Маурицио молча слушает мой гневный монолог, не меняя позы. Когда я останавливаюсь, чтобы перевести дух, он чуть слышно выговаривает: — Что же это за четвертый вид шантажа? Чувствую, как меня охватывает оторопь; слова будто застревают в горле. Ведь в моем представлении четвертый шантаж является самым ясным и неоспоримым из всех. Это шантаж бессознательный, но от этого не менее безжалостный, шантаж "униженца" со стороны "возвышенца", объясняющий, вдохновляющий и оправдывающий все остальные виды шантажа. Однако, как всегда, мне странным образом не хватает смелости заговорить об этом. Почему? Возможно, потому, что это означало бы признать мою неполноценность по отношению к Маурицио? Или же потому, что я сознаю простую вещь: моя навязчивая идея во что бы то ни стало раскрепоститься опирается не на прочную культурную основу, а на шаткие, ненадежные подпорки чувства? Или, что еще вероятнее, потому, что желание ополноцениться является моим самым сокровенным желанием? — По-моему, меня просто занесло, — бормочу я. — Никакого четвертого вида нет.

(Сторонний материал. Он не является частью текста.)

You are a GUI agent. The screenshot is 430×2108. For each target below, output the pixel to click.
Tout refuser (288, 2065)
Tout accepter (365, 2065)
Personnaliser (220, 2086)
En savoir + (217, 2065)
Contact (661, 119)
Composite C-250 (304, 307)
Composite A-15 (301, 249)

— Выходит, я шантажировал тебя трижды, чтобы заполучить твои денежки? Как революционер контрреволюционера, как двадцатилетний тридцатипятилетнего и как человек дела интеллигента, так? — Именно. Трижды.
Легко и непринужденно Маурицио достает из куртки пачку денег, кладет ее на стол и поднимается.
— Коли так, я возвращаю тебе деньги. Пока.
Он произносит это без тени колебания, поворачивается и выходит из кабинета. Мысленно оцениваю свое профессиональное и психологическое положение после этого жеста Маурицио и… цепенею. Если говорить о профессиональной стороне дела, то совершенно ясно, что режиссером мне уже не быть, да и сценаристом, скорее всего, тоже. Маурицио сам об этом сказал, а сомневаться в его словах как-то не приходится. Что же до моего психологического состояния, то его можно сравнить с состоянием человека, который неожиданно превращается в таракана и попадает под пяту монументального презрения. Странно, но если профессиональный крах доставляет мне только легкое огорчение, презрение ошарашивает меня. При мысли о том, что Маурицио уйдет, швырнув мне в лицо мои пять миллионов, я испытываю настоящее смятение, природа которого, к сожалению, от меня не ускользает: это смятение человека, мужчины или женщины, которого покидает любимое им существо. Да, да, в эту минуту я страдаю как влюбленный, а не как человек, презираемый по политическим, профессиональным, во всяком случае, не сентиментальным мотивам. И тут внезапно меня пронзает догадка, что это "он" подложил мне исподтишка очередную свинью, превратив чисто деловые отношения в чувственную, едва ли не физиологическую связь. Да, в моем смятении есть нечто страстное и томительное, приоткрывающее мне, как при вспышке молнии в кромешном мраке ночи, новые и непредвиденные горизонты закрепощения.